Para acalmar a plateia, o mesmo domador traz sua próxima atração: o diplomito que virou mico (internacional). É acompanhado por um coro de “trumpetes”.

E o capitão dono do circo apresenta, para o número Ciência e Tecnologia, o astronauta que escreve livros de autoajuda, o Astronauto. Mas a grande atração talvez seja mesmo o Moro da Distopia, que começa seu número com a cambalhota do perdão. Ele entra em cena e as outras atrações, quase todas encalacradas, chegam perto dele e dizem “desculpa”. Cada vez que Moro da Distopia ouve do encalacrado a palavra “desculpa” dá uma cambalhota e o público aplaude.

O circo é mambembe, provinciano, mas faz grande sucesso internacional. Dia desses veio aqui o filósofo francês Bernard-Henri Levy e repetiu o que a imprensa e os bem pensantes do mundo inteiro dizem. Nas palavras de BHL: “No clube informal de monstros que está se formando com Trump, Viktor Orban e assim por diante, Bolsonaro é o mais caricatural de todos, o mundo está assombrado com a incrível vulgaridade de seus comentários, é pornografia política”.

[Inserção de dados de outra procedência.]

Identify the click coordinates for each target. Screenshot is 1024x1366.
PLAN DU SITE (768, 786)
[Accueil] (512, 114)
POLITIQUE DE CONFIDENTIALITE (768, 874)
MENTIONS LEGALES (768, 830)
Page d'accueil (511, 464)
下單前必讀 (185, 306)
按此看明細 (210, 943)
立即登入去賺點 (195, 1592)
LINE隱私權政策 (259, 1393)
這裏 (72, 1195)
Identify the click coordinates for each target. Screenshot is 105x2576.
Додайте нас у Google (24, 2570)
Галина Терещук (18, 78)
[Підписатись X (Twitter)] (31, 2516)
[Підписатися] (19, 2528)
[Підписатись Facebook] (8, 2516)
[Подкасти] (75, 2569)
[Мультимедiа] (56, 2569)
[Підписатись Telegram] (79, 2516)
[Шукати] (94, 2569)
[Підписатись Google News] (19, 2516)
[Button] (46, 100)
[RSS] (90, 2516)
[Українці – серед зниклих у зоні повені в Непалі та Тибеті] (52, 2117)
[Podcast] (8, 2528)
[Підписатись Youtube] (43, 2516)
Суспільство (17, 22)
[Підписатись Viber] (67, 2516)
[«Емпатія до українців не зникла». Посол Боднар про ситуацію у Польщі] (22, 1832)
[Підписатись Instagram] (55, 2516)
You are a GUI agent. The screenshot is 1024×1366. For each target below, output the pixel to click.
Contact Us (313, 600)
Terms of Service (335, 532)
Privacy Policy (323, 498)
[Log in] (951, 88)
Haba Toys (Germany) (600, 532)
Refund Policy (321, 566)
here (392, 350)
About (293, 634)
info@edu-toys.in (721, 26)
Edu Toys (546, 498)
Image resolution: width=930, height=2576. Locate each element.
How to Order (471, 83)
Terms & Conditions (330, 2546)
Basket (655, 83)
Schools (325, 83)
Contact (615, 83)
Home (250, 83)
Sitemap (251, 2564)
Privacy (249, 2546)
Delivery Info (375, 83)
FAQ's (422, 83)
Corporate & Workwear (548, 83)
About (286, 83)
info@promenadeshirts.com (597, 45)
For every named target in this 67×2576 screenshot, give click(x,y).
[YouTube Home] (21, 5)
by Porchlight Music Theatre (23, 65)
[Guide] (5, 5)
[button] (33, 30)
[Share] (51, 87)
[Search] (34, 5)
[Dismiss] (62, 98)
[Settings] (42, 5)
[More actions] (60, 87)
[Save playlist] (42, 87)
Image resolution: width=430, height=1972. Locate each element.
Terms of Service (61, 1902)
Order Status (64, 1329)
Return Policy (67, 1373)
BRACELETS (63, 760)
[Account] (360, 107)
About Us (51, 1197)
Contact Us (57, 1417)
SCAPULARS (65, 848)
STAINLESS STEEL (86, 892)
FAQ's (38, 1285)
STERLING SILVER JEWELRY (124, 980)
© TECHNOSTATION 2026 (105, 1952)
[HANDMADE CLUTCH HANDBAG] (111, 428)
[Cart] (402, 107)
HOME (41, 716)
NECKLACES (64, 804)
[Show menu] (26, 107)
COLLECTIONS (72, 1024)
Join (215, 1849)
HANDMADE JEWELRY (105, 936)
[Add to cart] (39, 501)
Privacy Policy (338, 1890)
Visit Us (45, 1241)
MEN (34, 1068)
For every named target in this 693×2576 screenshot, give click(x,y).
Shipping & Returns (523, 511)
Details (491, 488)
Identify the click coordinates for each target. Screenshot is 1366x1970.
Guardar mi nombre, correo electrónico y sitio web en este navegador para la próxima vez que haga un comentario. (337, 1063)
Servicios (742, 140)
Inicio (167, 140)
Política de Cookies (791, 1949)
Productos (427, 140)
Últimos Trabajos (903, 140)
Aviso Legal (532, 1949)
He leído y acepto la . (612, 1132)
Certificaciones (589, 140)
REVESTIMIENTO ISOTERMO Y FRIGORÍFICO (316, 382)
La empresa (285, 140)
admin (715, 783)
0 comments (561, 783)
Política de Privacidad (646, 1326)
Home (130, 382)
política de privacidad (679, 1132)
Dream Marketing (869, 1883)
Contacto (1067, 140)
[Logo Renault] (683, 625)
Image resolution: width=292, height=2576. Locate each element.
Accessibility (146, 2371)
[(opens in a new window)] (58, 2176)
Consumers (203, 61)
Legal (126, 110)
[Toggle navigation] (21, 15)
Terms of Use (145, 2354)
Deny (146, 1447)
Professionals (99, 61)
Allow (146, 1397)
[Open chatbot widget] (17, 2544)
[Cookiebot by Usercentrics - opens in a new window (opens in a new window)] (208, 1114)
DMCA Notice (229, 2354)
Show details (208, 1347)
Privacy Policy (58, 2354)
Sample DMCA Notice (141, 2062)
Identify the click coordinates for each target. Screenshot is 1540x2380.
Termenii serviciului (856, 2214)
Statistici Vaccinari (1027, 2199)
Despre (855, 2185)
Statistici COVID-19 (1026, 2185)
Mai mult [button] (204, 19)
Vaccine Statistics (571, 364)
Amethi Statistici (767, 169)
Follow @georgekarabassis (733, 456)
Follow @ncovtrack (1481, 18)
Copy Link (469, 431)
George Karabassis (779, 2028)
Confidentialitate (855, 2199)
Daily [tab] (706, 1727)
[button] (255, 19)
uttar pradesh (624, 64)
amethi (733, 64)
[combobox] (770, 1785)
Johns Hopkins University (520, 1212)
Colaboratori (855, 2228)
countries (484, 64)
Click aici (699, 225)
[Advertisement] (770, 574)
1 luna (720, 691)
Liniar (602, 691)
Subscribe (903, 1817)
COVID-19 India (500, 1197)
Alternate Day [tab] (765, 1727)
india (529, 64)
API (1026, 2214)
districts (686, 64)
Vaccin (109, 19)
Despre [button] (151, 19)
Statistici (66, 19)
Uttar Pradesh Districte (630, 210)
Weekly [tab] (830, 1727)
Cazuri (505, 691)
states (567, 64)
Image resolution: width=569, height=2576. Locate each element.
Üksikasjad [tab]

Por aqui, “isso daí” é amortecido por jornalistas brilhantes (no sentido de escovados) que diante dos despautérios do dono do circo saracoteiam, dizem que não é bem assim, que ele não vai cumprir as ameaças que faz, que está falando para a militância etc. Enfim, aqui tudo é normal. Quando alguém reclama do número de militares que o capitão já chamou para garantir a segurança do circo, o jornalista brilhante diz: é normal, ele bota militares onde antes Lula botava sindicalistas (como o Henriquinho Meirelles da Força, deve ser).

Isso sem falar no primeiro e surpreendente militar, o que tomou posse antes até da eleição, o militar do Supremo. Comenta-se que uma reunião do alto comando decidiu impor ao novo presidente do Supremo um domador fardado. E o novo presidente do Supremo começou logo a cumprir ordens: vamos acabar com esse negócio de chamar a revolução de 64 de golpe militar, o nome certo é movimento. Quando o dono do circo precisou desse domador em outro número, o presidente do Supremo domesticado pediu logo: manda outro, manda outro. É “atendido” prontamente e, como a coisa mais normal do mundo, a imprensa anuncia que o General Tal foi indicado pelo presidente do STF para ser seu assessor militar. Ninguém diz nada, como se todo presidente do STF tivesse sempre um assessor militar, ora, foi sempre assim, desde... desde... agora.

Às vezes parece que é só um pesadelo, e que de repente uma voz forte de um brasileiro de raiz, mais forte do que a do pastor, ou do jornalista brilhante, ou da voz virtual de milhares de zaps, vai gritar “cheeeeeega, parem com essa palhaçada”!